◆ Supplied text:
◆ ◆ ◆

Airlines $15 billion, airline workers zilch

By Fred Gaboury

People's Weekly World

The $15 billion bailout of the nation's airlines is drawing harsh criticism. The deal gives the airlines $5 billion in direct cash and $10 billion in loan guarantees, while some 77,000 workers - ticket agents, flight attendants, pilots, mechanics and ramp workers - get nothing.

Frank Larkin, a member of the Machinists union communications department, compared the giveaway to rescuing the officers of a sinking ship while leaving the crew adrift.

"Multimillion-dollar checks are in the mail for the airlines while pink slips are on their way to more than 100,000 workers in the transportation industry," Larkin said. "Now we have to fight to see that the government is as generous with the workers as it was with the airlines."

In a statement issued the day before the measure was passed, AFL-CIO President John Sweeney warned that Congress might ignore the needs of laid-off airline workers in their haste to guarantee the profits of the airlines and protect the salaries of their CEOs.

◆ ◆ ◆

Extract the complete airline bailout article word for word, from its headline through its final sentence. The lines that come next are separate material and are not part of the airline bailout article.

Saved data entries
◆ ◆ ◆

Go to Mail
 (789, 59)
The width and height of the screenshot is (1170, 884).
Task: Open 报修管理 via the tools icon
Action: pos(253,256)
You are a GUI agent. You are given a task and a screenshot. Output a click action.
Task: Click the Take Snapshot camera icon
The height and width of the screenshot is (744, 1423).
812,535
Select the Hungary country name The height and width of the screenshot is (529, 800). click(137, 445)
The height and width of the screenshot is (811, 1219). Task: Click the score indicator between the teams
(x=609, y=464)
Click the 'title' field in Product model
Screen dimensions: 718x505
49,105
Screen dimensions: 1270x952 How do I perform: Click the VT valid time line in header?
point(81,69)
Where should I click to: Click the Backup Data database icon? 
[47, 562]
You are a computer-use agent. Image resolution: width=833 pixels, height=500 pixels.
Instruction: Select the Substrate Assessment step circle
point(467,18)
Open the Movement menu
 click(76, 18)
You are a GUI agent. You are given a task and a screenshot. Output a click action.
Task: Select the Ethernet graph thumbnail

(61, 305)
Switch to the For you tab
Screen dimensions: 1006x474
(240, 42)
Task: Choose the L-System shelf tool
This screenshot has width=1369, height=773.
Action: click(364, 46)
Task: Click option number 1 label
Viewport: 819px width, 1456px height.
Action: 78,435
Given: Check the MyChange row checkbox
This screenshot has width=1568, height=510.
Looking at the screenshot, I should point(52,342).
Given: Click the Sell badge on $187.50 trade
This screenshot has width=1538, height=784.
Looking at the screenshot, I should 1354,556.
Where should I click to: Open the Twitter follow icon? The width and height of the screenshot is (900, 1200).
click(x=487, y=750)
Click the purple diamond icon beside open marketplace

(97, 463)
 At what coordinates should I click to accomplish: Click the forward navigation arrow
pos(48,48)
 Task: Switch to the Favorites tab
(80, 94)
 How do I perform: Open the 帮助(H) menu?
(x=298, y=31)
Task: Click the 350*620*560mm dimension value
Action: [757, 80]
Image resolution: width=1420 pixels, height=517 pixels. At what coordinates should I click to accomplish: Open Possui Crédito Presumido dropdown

◆ ◆ ◆

◆ Reply:
Airlines $15 billion, airline workers zilch

By Fred Gaboury

People's Weekly World

The $15 billion bailout of the nation's airlines is drawing harsh criticism. The deal gives the airlines $5 billion in direct cash and $10 billion in loan guarantees, while some 77,000 workers - ticket agents, flight attendants, pilots, mechanics and ramp workers - get nothing.

Frank Larkin, a member of the Machinists union communications department, compared the giveaway to rescuing the officers of a sinking ship while leaving the crew adrift.

"Multimillion-dollar checks are in the mail for the airlines while pink slips are on their way to more than 100,000 workers in the transportation industry," Larkin said. "Now we have to fight to see that the government is as generous with the workers as it was with the airlines."

In a statement issued the day before the measure was passed, AFL-CIO President John Sweeney warned that Congress might ignore the needs of laid-off airline workers in their haste to guarantee the profits of the airlines and protect the salaries of their CEOs.